## What you are asked to do:
Rewrite the data from the line containing "Given: Click the north compass arrow symbol" through the line containing "Looking at the screenshot, the action is coord(223,176).", both included, and shift every coordinate in the answers by adding 137 to it. Give only those lines.
━━━━━ Task material ━━━━━
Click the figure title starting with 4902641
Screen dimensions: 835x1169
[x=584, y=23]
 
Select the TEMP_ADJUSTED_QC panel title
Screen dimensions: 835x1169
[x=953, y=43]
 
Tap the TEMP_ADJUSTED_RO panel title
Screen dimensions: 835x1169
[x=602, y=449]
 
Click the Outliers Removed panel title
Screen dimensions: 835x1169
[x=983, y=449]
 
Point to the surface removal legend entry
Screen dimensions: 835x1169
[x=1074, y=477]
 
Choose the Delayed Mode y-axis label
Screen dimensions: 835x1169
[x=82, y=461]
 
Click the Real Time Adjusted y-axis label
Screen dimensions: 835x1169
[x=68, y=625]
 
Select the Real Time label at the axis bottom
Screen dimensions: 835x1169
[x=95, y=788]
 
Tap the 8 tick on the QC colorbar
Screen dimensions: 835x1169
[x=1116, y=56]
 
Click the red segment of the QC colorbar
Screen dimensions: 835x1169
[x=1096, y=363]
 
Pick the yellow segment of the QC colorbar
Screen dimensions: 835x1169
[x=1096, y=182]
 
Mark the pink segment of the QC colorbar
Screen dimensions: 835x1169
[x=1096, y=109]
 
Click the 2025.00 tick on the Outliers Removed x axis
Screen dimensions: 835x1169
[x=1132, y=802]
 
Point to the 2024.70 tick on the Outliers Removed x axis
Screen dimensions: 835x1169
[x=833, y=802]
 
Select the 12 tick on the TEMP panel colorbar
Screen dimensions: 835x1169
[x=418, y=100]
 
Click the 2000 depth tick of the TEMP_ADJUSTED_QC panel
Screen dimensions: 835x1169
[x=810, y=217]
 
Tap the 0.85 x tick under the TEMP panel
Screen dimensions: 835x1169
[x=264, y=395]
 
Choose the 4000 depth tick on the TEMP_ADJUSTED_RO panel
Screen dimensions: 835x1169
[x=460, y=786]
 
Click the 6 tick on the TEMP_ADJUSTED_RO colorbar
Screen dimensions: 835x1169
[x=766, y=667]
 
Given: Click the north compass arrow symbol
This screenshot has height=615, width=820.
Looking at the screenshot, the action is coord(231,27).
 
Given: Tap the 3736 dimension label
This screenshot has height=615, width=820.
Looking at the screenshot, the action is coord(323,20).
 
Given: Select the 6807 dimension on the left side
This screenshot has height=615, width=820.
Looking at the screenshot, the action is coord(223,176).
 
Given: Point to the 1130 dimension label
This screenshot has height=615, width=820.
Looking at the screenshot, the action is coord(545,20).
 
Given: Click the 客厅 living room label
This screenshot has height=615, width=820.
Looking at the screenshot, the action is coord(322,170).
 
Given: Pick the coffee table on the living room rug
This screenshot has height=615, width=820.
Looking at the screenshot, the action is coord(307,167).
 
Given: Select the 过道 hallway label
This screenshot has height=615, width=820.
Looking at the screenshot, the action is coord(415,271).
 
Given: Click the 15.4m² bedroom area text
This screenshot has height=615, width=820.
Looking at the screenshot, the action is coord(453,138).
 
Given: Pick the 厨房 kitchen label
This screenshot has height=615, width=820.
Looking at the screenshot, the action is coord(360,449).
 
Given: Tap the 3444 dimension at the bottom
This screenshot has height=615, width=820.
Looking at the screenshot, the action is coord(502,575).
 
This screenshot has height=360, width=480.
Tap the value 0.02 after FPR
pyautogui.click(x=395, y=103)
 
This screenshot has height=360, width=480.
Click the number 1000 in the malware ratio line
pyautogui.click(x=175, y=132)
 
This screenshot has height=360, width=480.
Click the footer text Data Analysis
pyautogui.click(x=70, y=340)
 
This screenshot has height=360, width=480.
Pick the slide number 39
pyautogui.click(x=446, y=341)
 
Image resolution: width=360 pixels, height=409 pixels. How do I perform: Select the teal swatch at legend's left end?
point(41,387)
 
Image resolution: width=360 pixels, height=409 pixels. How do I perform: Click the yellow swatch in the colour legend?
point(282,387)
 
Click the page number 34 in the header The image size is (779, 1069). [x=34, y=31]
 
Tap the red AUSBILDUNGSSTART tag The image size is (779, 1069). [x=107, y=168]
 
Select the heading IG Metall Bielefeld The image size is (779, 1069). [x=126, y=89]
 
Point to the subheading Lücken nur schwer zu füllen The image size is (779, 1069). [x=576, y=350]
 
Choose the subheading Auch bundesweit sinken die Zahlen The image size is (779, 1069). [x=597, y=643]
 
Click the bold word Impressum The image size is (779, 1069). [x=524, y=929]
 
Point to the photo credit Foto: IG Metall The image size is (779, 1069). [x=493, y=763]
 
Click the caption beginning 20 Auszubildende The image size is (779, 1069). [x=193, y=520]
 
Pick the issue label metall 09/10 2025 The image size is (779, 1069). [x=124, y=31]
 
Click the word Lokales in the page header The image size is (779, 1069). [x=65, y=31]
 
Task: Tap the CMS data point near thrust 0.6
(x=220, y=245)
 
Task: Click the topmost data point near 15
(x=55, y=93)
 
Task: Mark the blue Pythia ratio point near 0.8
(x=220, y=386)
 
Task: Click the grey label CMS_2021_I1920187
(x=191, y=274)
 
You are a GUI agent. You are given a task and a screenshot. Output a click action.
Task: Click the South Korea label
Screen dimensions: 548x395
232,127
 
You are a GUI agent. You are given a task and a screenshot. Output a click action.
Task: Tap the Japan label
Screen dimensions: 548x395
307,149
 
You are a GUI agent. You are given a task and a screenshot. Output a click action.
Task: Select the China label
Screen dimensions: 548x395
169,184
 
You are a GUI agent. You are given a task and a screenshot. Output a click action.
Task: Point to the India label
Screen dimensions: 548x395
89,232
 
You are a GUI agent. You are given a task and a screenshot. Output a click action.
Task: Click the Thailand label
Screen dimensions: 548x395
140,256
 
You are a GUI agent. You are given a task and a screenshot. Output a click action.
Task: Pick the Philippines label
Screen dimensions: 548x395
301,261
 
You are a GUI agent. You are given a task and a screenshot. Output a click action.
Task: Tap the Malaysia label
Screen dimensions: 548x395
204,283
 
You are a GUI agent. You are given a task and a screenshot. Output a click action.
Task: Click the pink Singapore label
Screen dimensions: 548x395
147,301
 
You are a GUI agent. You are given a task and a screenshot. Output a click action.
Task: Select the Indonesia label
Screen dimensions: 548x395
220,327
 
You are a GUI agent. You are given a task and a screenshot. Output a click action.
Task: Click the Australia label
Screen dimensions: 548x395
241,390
━━━━━
## Result of the exercise:
Given: Click the north compass arrow symbol
This screenshot has height=615, width=820.
Looking at the screenshot, the action is coord(368,164).
 
Given: Tap the 3736 dimension label
This screenshot has height=615, width=820.
Looking at the screenshot, the action is coord(460,157).
 
Given: Select the 6807 dimension on the left side
This screenshot has height=615, width=820.
Looking at the screenshot, the action is coord(360,313).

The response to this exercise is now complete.